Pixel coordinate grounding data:

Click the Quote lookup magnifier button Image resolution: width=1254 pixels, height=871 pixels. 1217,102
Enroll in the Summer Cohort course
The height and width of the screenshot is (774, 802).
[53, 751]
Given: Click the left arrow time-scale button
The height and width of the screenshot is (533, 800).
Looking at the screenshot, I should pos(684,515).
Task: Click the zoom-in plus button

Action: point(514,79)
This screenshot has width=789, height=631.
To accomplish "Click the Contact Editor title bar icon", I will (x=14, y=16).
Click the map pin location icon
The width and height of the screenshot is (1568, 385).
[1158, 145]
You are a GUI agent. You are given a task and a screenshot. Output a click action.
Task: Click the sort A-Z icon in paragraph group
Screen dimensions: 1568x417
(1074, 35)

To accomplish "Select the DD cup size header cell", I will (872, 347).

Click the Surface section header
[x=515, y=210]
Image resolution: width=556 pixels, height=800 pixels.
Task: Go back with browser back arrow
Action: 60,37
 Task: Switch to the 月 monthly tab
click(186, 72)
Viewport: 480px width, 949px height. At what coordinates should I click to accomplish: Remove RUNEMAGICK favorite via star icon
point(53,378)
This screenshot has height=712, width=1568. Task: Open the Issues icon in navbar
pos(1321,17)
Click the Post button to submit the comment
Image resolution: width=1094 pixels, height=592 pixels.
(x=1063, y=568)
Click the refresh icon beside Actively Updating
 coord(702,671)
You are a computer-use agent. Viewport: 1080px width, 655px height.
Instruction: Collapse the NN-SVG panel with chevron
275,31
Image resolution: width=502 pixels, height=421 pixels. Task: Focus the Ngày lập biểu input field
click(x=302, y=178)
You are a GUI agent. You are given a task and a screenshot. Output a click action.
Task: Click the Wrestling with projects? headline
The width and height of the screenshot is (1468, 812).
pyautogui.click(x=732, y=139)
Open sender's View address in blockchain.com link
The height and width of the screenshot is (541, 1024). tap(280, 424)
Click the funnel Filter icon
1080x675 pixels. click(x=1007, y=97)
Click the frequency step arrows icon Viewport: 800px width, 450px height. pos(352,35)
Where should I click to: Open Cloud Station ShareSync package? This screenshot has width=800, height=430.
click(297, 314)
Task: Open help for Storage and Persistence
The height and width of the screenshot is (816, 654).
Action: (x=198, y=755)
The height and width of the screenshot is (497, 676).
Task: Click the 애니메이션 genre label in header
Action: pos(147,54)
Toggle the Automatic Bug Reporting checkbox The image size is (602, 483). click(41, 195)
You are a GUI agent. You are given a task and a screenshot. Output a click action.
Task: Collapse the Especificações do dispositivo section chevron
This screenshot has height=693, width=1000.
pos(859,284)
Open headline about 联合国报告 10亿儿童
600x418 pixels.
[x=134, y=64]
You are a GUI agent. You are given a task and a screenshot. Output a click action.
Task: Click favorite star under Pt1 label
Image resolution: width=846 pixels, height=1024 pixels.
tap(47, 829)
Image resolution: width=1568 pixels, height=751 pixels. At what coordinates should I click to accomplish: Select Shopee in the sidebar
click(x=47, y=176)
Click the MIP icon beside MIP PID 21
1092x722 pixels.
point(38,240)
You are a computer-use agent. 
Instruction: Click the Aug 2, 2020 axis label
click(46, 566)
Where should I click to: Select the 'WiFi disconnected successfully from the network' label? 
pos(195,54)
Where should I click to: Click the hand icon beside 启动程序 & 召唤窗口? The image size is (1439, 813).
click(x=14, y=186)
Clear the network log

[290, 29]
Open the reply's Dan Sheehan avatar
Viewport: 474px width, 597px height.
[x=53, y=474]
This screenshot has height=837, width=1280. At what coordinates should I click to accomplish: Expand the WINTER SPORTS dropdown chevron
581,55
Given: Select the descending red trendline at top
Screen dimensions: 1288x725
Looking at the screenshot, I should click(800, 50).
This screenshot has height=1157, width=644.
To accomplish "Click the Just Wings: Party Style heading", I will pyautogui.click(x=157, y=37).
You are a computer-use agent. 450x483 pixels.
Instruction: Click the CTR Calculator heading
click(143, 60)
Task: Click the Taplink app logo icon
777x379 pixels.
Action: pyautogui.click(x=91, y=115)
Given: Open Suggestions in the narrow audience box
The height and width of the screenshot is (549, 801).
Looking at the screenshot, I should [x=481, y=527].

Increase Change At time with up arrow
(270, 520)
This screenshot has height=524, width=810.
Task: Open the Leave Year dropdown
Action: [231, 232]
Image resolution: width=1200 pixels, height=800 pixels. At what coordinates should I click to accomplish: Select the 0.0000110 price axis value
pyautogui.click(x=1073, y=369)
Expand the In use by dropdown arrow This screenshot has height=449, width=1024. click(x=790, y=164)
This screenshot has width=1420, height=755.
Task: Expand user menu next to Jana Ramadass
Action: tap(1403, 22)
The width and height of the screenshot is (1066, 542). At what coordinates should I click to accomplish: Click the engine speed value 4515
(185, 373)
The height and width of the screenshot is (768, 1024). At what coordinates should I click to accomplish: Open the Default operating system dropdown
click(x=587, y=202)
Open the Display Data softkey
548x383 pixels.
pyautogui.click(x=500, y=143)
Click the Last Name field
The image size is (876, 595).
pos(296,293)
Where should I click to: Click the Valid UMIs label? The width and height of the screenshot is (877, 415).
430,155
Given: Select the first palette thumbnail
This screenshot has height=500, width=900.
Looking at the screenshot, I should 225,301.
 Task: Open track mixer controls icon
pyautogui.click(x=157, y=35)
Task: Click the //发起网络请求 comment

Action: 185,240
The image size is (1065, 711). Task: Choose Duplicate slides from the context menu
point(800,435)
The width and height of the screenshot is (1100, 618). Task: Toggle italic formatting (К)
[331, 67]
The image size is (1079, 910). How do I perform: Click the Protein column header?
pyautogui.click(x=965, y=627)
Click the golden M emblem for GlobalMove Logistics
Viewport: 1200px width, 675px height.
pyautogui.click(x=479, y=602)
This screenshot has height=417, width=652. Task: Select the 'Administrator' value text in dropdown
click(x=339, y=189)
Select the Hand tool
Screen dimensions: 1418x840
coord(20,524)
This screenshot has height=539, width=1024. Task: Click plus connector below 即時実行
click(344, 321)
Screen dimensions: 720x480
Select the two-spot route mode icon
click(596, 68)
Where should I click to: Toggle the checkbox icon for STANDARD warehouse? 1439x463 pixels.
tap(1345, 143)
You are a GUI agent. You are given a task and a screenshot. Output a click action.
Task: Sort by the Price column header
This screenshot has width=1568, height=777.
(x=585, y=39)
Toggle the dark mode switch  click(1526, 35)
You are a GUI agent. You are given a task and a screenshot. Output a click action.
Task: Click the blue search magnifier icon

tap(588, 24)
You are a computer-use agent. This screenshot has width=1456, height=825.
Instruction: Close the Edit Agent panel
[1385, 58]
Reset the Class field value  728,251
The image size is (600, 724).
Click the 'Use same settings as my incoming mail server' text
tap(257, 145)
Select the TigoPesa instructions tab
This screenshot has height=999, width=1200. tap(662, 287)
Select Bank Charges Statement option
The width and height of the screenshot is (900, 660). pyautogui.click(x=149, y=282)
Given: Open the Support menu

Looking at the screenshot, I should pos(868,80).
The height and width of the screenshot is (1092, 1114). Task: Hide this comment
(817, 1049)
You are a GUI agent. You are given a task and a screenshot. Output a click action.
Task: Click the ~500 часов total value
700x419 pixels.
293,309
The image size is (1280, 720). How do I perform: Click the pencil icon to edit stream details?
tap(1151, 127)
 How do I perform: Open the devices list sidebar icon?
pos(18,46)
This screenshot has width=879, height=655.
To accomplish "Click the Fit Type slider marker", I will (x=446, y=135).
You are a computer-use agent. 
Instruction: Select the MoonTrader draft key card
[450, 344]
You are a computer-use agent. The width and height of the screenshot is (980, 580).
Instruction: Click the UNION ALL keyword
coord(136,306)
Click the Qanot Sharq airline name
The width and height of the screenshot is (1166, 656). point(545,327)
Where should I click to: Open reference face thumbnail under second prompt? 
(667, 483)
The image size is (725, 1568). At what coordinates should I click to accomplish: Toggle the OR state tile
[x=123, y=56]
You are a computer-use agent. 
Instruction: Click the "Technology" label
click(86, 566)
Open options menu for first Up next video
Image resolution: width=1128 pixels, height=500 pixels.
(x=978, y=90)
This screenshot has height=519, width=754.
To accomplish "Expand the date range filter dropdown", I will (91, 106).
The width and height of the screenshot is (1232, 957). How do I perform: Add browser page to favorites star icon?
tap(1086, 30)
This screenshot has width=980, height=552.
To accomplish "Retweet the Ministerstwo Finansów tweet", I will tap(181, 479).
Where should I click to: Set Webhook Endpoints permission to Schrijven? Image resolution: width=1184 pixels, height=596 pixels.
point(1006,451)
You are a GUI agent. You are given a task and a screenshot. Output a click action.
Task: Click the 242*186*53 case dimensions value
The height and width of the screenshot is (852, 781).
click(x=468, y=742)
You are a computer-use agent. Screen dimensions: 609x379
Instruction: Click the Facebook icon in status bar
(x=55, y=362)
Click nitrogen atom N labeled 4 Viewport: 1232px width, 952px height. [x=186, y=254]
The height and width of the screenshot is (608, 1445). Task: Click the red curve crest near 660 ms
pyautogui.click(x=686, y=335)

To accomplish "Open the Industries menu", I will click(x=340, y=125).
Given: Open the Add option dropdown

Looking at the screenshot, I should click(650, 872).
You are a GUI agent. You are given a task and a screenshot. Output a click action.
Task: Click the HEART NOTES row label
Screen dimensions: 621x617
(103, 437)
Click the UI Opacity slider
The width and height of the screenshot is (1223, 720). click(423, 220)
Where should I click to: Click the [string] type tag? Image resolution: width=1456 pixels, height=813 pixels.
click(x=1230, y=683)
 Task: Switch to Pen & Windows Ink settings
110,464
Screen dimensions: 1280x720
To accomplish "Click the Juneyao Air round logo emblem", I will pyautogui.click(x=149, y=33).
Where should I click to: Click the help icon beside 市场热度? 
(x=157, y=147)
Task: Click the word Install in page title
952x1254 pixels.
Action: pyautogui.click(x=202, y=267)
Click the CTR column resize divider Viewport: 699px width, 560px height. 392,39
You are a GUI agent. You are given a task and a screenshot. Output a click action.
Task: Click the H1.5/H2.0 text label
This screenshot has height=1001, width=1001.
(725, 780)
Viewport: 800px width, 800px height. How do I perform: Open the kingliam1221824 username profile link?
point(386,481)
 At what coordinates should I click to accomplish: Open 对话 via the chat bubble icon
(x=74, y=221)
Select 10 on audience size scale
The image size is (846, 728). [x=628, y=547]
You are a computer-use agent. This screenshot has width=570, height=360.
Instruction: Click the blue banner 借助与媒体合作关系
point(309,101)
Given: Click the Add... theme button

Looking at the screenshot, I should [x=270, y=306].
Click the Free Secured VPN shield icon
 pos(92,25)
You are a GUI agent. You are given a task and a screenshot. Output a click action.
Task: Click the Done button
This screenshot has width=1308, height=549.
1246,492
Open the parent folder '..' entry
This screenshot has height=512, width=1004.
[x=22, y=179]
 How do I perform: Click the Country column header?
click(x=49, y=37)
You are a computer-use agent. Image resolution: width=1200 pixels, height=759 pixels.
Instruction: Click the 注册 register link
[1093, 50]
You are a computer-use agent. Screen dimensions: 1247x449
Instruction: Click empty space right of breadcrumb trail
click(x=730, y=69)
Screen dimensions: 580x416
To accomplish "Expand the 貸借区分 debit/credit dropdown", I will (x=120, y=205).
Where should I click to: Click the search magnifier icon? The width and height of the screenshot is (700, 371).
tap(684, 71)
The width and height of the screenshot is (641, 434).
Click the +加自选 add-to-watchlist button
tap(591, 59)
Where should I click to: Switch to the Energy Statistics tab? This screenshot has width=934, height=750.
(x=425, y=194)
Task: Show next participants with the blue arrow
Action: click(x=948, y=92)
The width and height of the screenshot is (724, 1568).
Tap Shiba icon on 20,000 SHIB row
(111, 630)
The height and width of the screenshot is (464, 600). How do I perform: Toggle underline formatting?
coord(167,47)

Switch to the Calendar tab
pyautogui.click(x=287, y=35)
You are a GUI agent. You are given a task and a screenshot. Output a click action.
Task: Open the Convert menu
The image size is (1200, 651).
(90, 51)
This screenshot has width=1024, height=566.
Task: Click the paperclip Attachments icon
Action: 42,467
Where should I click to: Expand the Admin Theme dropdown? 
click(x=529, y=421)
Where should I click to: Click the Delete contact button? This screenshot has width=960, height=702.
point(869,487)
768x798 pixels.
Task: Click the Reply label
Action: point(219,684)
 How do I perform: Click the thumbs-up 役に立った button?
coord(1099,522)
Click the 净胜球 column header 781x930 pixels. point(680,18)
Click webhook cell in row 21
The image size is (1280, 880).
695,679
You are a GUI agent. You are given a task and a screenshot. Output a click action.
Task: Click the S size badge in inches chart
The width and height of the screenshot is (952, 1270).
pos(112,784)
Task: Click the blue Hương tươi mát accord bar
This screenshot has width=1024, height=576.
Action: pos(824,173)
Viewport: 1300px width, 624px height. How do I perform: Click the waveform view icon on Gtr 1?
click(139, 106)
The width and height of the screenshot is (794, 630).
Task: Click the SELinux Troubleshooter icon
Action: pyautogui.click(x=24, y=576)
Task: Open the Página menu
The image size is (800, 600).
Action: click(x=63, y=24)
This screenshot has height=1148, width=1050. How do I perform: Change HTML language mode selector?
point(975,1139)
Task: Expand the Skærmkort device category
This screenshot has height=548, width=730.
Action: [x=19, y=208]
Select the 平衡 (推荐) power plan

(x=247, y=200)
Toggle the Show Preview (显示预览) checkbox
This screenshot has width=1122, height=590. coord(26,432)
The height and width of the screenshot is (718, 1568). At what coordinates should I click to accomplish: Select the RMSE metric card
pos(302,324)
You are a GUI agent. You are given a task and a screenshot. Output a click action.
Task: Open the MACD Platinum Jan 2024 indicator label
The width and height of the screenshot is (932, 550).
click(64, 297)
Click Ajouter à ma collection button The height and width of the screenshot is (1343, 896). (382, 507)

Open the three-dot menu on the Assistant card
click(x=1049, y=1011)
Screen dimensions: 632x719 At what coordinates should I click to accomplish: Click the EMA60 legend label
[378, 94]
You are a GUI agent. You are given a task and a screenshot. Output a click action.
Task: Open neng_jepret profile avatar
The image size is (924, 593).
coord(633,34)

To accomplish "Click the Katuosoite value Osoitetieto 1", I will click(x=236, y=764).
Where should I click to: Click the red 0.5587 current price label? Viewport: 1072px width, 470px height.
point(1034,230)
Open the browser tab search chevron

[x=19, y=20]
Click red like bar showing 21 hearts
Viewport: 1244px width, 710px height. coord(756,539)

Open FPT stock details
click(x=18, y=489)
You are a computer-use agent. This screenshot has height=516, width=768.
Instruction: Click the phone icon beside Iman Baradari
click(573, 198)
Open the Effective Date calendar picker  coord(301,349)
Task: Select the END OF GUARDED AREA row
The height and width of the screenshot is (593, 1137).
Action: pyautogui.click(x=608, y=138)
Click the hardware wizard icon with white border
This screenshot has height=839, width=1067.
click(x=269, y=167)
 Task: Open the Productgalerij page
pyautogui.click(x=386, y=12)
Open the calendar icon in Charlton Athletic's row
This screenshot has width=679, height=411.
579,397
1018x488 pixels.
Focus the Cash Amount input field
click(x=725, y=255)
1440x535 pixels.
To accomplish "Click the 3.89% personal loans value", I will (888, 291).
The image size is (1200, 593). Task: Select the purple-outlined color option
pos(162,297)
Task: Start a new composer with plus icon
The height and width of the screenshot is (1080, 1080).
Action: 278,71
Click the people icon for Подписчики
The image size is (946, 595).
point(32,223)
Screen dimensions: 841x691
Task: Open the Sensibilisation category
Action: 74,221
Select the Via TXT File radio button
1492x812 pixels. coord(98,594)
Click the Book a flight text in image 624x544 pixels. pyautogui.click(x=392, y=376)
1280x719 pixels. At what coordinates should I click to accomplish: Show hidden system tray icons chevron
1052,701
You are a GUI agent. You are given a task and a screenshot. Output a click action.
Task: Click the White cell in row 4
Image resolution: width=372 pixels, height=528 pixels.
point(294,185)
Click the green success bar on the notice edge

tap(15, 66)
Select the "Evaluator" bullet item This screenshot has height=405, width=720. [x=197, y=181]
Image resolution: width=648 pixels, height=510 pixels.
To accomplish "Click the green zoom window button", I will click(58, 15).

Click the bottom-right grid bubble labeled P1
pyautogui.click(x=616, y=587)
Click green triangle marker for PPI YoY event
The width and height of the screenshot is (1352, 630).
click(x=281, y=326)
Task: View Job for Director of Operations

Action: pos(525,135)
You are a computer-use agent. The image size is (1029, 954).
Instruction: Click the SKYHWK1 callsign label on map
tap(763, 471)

What is required:
Above are the records; copy exactly the lines from the line with "Task: Sort by the Price column header" through the line with "Reset the Class", both included.

Task result:
Task: Sort by the Price column header
This screenshot has width=1568, height=777.
(x=585, y=39)
Toggle the dark mode switch  click(1526, 35)
You are a GUI agent. You are given a task and a screenshot. Output a click action.
Task: Click the blue search magnifier icon

tap(588, 24)
You are a computer-use agent. This screenshot has width=1456, height=825.
Instruction: Close the Edit Agent panel
[1385, 58]
Reset the Class field value  728,251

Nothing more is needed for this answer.